1 -Constituem receitas da CAAJ, para além de outras que a lei preveja:
a)As quantias provenientes de inscrições dos auxiliares da justiça ou serviços prestados pela CAAJ;
b)O produto da taxa de acompanhamento, fiscalização e disciplina da atividade dos auxiliares da justiça aos mesmos sujeitos;
c)O produto das coimas e multas aplicadas pela CAAJ que à mesma seja devido;
d)As receitas provenientes de publicações efetuadas pela CAAJ;
e)O produto da alienação ou da cedência, a qualquer título, de direitos integrantes do seu património;
f)As receitas decorrentes de aplicações financeiras dos seus recursos;
g)As comparticipações, os subsídios e os donativos;
h)As transferências efetuadas, no decurso do primeiro trimestre de cada ano, pela entidade responsável pela gestão financeira do Ministério da Justiça, definidas no orçamento da respetiva entidade;
i)As transferências provenientes de outras entidades, personalizadas ou não, que a lei determine.
2 -Os saldos de gerência de cada exercício transitam para o ano seguinte, com exceção das verbas provenientes de dotações transferidas do Orçamento do Estado, às quais é aplicável o regime orçamental e financeiro dos serviços e fundos autónomos que regulam esta matéria.
3 -É vedado à CAAJ contrair empréstimos sob qualquer forma ou investir em produtos ou instrumentos financeiros em que o capital investido não seja totalmente garantido.

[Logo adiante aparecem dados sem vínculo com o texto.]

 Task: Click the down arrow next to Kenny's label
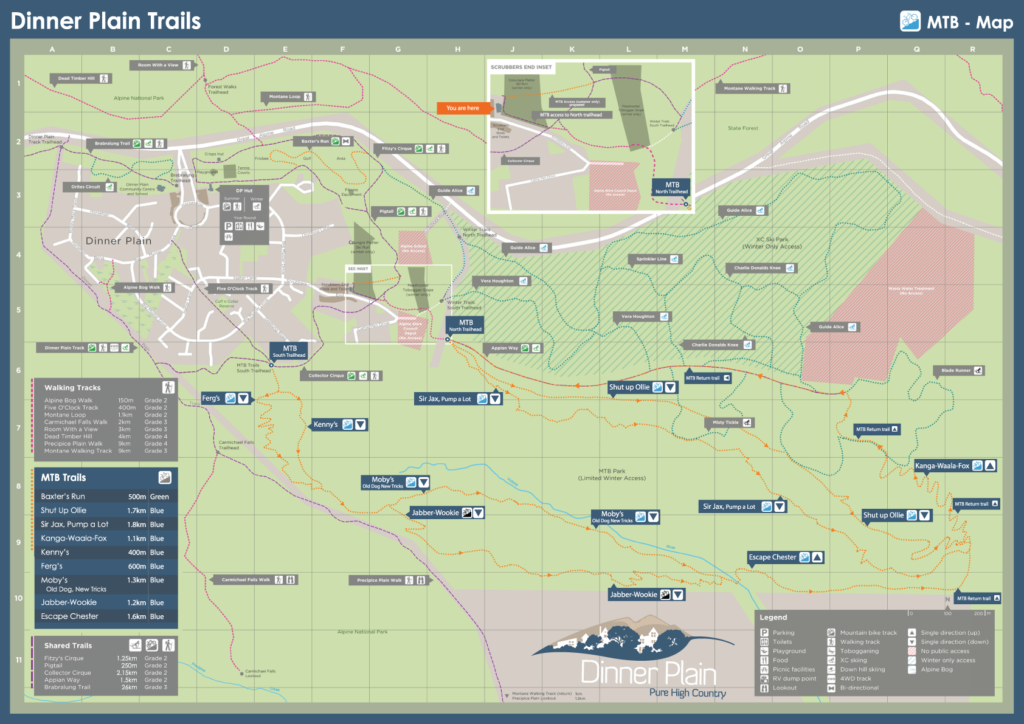point(361,424)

4 -É também vedado à CAAJ receber donativos, gratificações ou outras quantias de idêntica natureza, direta ou indiretamente, dos auxiliares da justiça sujeitos ao seu acompanhamento, fiscalização e disciplina.
5 -A CAAJ, nos documentos que se encontra obrigada a elaborar, aprovar e publicar anualmente, nos termos do artigo 10.º, deve fazer constar, de forma discriminada, os vários tipos de receita, montante e proveniência.